JAMES Joyce once wrote of the “dark mutinous Shannon waves” and now writers have come together as part of a rebellion against Dublin City Council’s plans to “plunder” Ireland’s longest river of its water.
Anthology for a River is a collection of poetry - with contributions from Limerick and all over Ireland, from the UK and the United States - which will be launched at the White House bar this Thursday night as part of a campaign to call a halt to the water extraction proposals Dublin City Council is pushing as a solution to chronic water shortages in the capital.
Edited by Teri Murray, the anthology brings together almost 40 poets who have either written tributes to the Shannon or jeremiads against Dublin City Council’s plans.
Proceeds from sales will be used by the River Shannon Protection Alliance (RSPA) - which has local branches in Limerick city and Lough Derg - in their continuing campaign against the plans to take hundreds of millions of litres of water a day from the Shannon system. Up to 400 million litres would be extracted daily at Terryglass; stored in a reservoir in a depleted bog outside Portarlington and piped to capital.
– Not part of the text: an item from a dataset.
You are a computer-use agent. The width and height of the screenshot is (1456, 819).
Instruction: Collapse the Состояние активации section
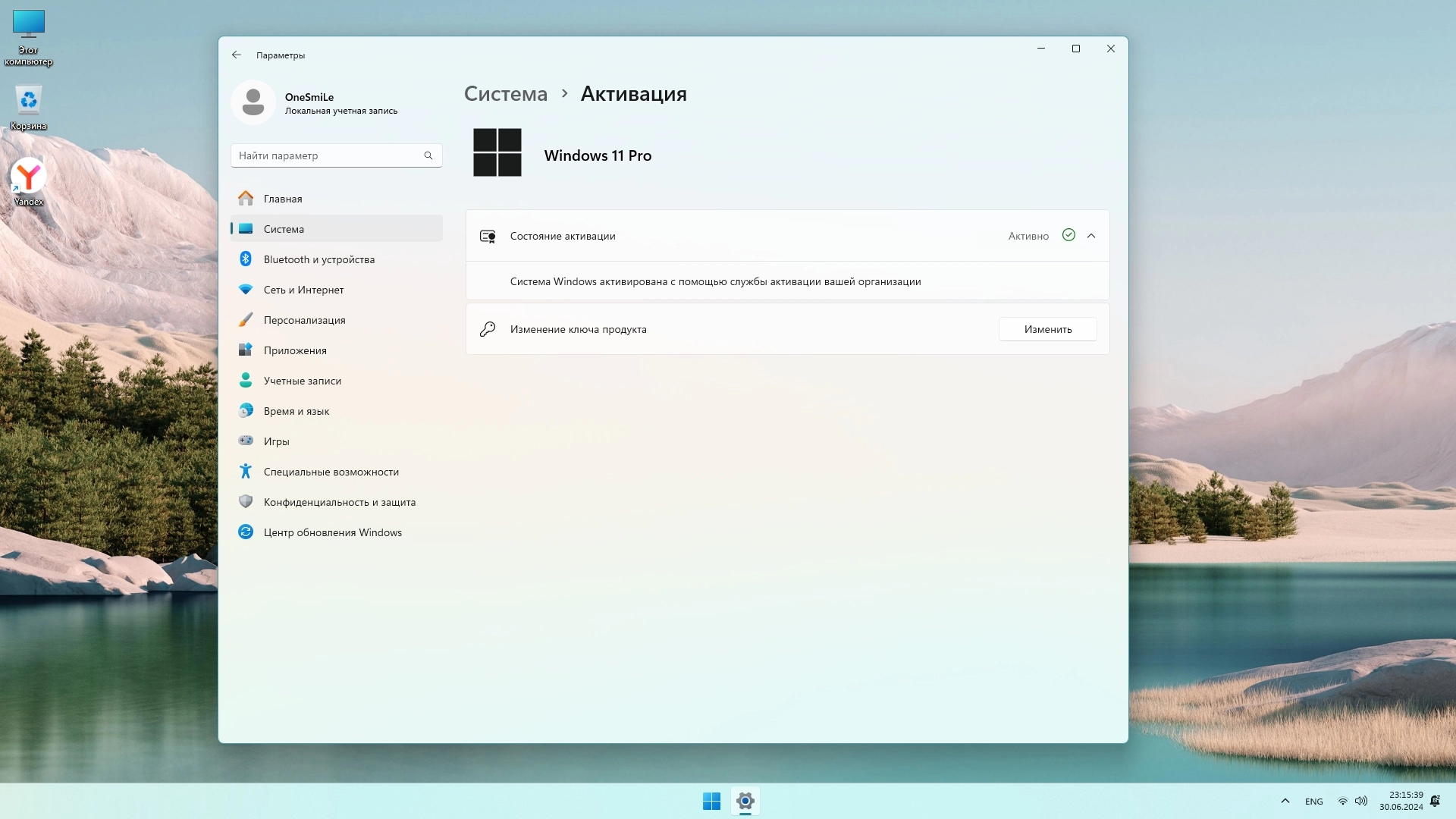[x=1091, y=236]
“The purpose of the anthology is two-fold,” explained Gerry Siney, chairman of the RSPA’s Limerick branch, “to give voice, as only poets can, to the widespread fear of the plunder of the river with its serious environmental, economic and social implications for some one million people who live along its length; and secondly to raise funds for the campaign of opposition being lead by the River Shannon Protection Alliance.”
Anthology For A River will be launched this Thursday, July 26, at the O’Connell Street pub with actor and writer Myles Breen hosting an evening of song and verse.
The event is open to the public, free of charge and refreshments will be served. It all kicks off at 8pm and early arrival is advised.